The news rapidly spread to the Balkan region, where, over the past months, the promulgation of a law on religious freedom by the Parliament of Podgorica reignited tensions. The Act stipulates that religious communities in Montenegro must provide evidence of their pre-1918 property rights. Citizens took to the streets at the end of 2019 in the Serbian capital Belgrade and in several Montenegrin cities in support of the Serbian Orthodox Church because in their view this “unconstitutional and discriminatory” law was designed to strip the property of the Serbian Orthodox Church in Montenegro and register it as State property instead, including medieval monasteries and churches.

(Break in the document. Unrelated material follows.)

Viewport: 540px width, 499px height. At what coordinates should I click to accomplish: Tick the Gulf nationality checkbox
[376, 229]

The Moscow Patriarchate spoke out in defence of the Serbian Orthodox Church in Montenegro. In a statement to Russian news agency Ria Novosti, the president of the Department of External Relations, Metropolitan Hilarion, said that “the Russian Orthodox Church is deeply alarmed” over the arrest of Bishop Joannice of Budimlje-Nikšić and seven clerics of Nikšić Cathedral by the Montenegrin police, including “the humiliating treatment inflicted on the members of the Orthodox clergy.” The Moscow Patriarchate thus endorses the appeal launched by His Holiness Patriarch Irenaeus and the Holy Synod of the Serbian Orthodox Church calling for “the prompt release of the prisoners.” From Moscow, the Patriarchate called for “a constructive dialogue between the authorities of Montenegro and the hierarchy of the Orthodox Church in that country. Only such dialogue would restore civil peace and harmony in society, disrupted by a series of expressions of hostility against the Serbian Orthodox Church”, reads the Declaration.

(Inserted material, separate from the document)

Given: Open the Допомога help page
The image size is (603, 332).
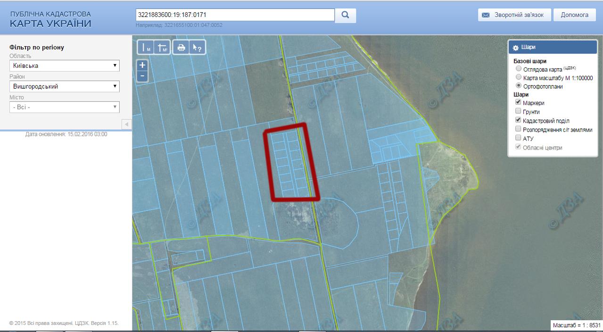Looking at the screenshot, I should click(x=575, y=15).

The arrest was the object of a telephone conversation between Serbian President Aleksandar Vučić and Serbian Patriarch Irenaeus who “expressed great concern” in a joint communiqué, inviting the population to adopt “peaceful and calm behaviour, at a time when no reasonable person would ever hope for conflicts and disputes.” In the statement, Patriarch Irenaeus of Serbia recalled that the hostilities of the State of Montenegro against the Serbian Orthodox Church began with “the adoption of the controversial law on religious freedom, in flagrant contempt of the Serbian Orthodox Church’s request for equal treatment with all other churches and denominations and for the safeguarding of the rights it has enjoyed for centuries.  President Vučić offered “his full support” to the Patriarch of Serbia Irenaeus and to the bishops of the Serbian Orthodox Church in Montenegro, hoping that “all the problems encountered will be resolved through dialogue, in a peaceful manner, in full respect and freedom of the faithful of the Serbian Orthodox Church” in the certainty – reads the communiqué – “that Archbishop Joannice and the other arrested priests will be released as soon as possible.”